I vincitori saranno annunciati il 25 settembre a Torino, durante la prima giornata del Festival Future4Cities 2026 ospitato negli spazi delle OGR Torino.
Un modello che unisce housing sociale e servizi di prossimità
Il progetto parmigiano nasce con l'obiettivo di sperimentare un modello di abitare sociale basato sull'integrazione tra housing sociale, cohousing, servizi territoriali, volontariato e sostegno alle persone fragili. L'impostazione punta a mettere in relazione esigenze abitative e assistenziali differenti attraverso spazi, servizi e percorsi condivisi.
Il programma coinvolge anziani, persone adulte in condizioni di fragilità, giovani coppie, studenti universitari, madri con figli e nuclei familiari che affrontano situazioni di emergenza abitativa. La logica è favorire forme di convivenza e collaborazione tra persone appartenenti a generazioni e condizioni sociali differenti, rafforzando autonomia e relazioni di prossimità.
Complessivamente sono coinvolte 120 unità abitative, destinate a diverse funzioni: housing sociale, senior living, accoglienza per emergenza abitativa e percorsi di dimissione protetta.

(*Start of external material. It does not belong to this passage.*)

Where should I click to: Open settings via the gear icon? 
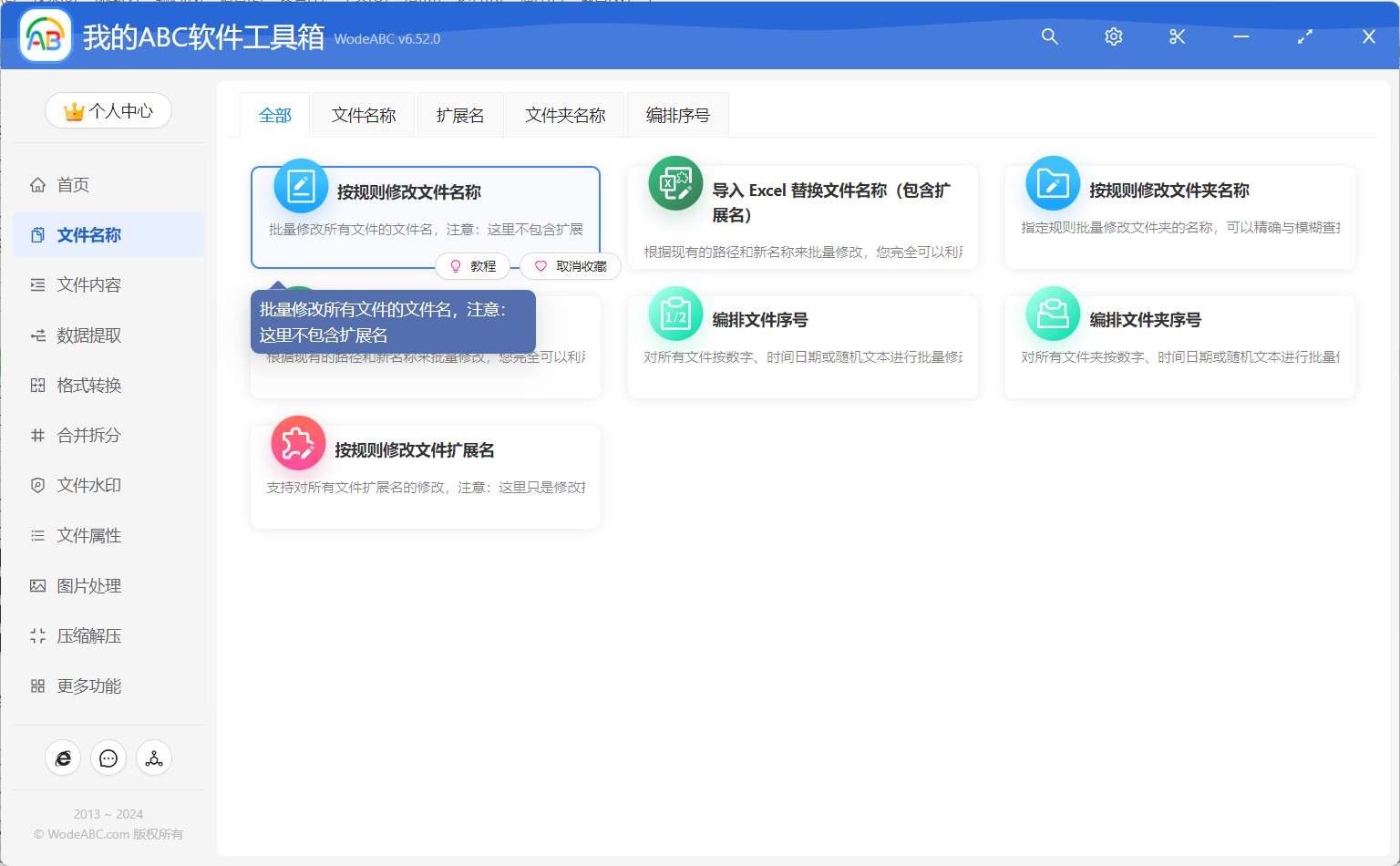click(x=1113, y=36)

Portineria solidale, orti e spazi comuni nei nuovi percorsi abitativi
Accanto agli alloggi, “Abitare la Comunità” prevede una serie di servizi e ambienti collettivi. Tra questi figurano portineria solidale, punto di comunità, laboratori, orti sociali e spazi polifunzionali, oltre ad attività dedicate alla socializzazione e alla costruzione di reti tra residenti.
L'obiettivo è evitare che l'intervento abitativo si limiti alla disponibilità di una casa, affiancando agli alloggi strumenti capaci di sostenere le persone nelle diverse fasi della vita e di favorire la permanenza all'interno di una rete territoriale.

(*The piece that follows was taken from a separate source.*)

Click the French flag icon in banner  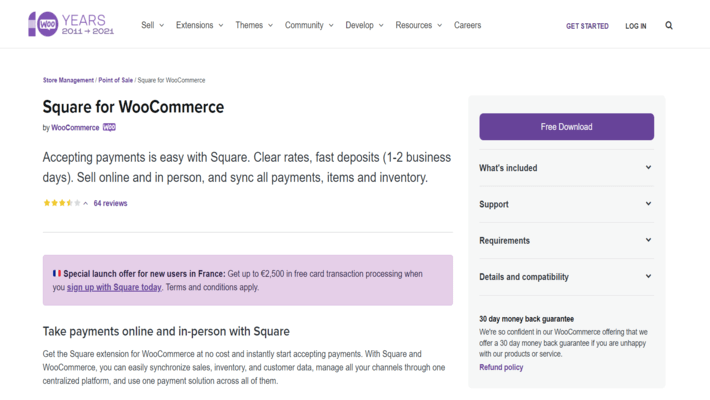pyautogui.click(x=57, y=273)
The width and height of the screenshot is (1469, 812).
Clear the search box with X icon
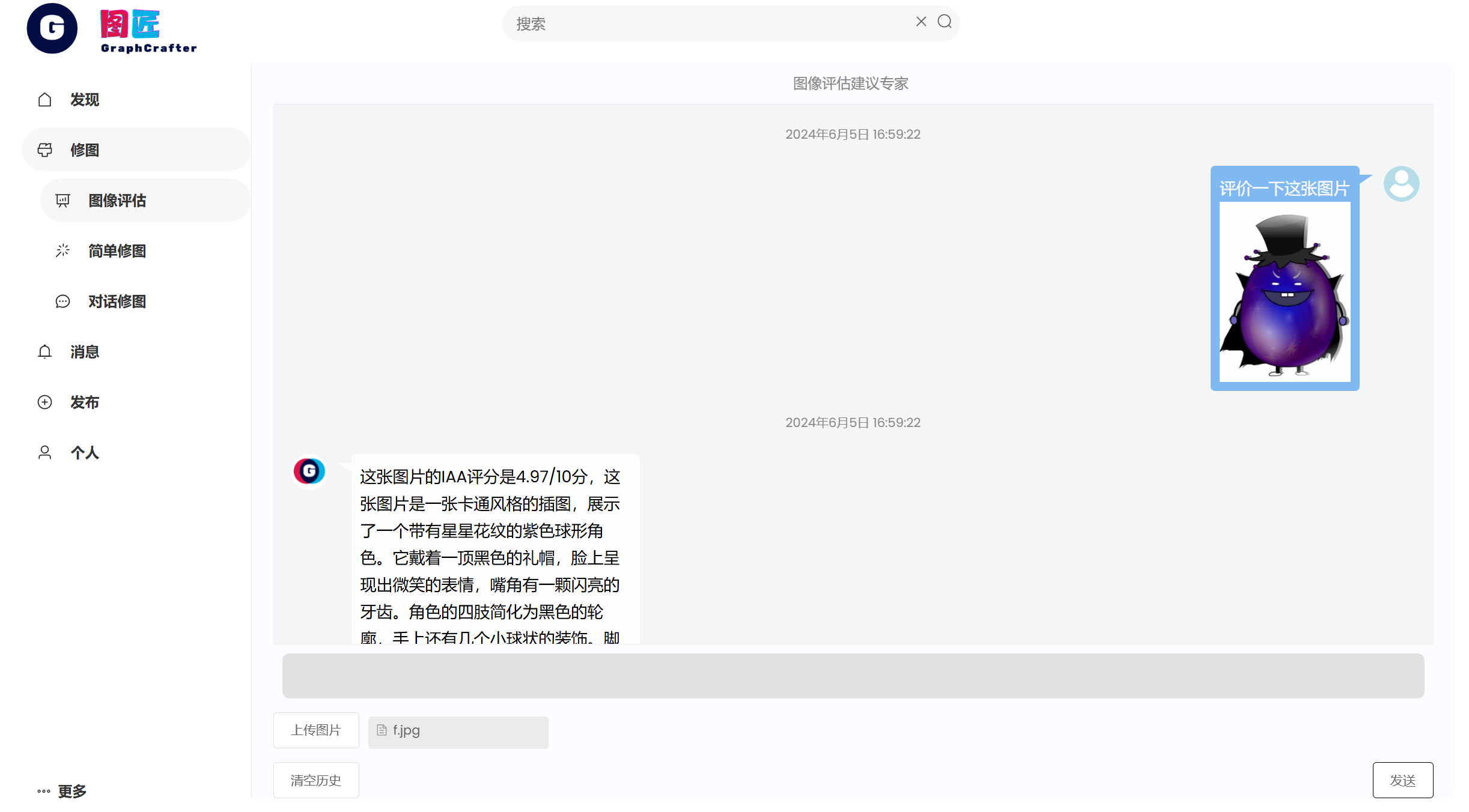921,22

Una rete tra Comune, sanità, università e Terzo settore
Il progetto è promosso dal Comune di Parma, attraverso il Settore Sociale e Politiche Abitative, insieme ad ACER Parma, ASP Parma e Parma Infrastrutture, con la regia del CSV Emilia.
La rete comprende inoltre Azienda USL di Parma, Azienda Ospedaliero-Universitaria di Parma, Università di Parma, enti del Terzo settore, cooperative sociali e altre realtà locali. La presenza di soggetti appartenenti ad ambiti differenti permette di collegare politiche abitative, assistenza sociale, sanità, formazione e partecipazione civica.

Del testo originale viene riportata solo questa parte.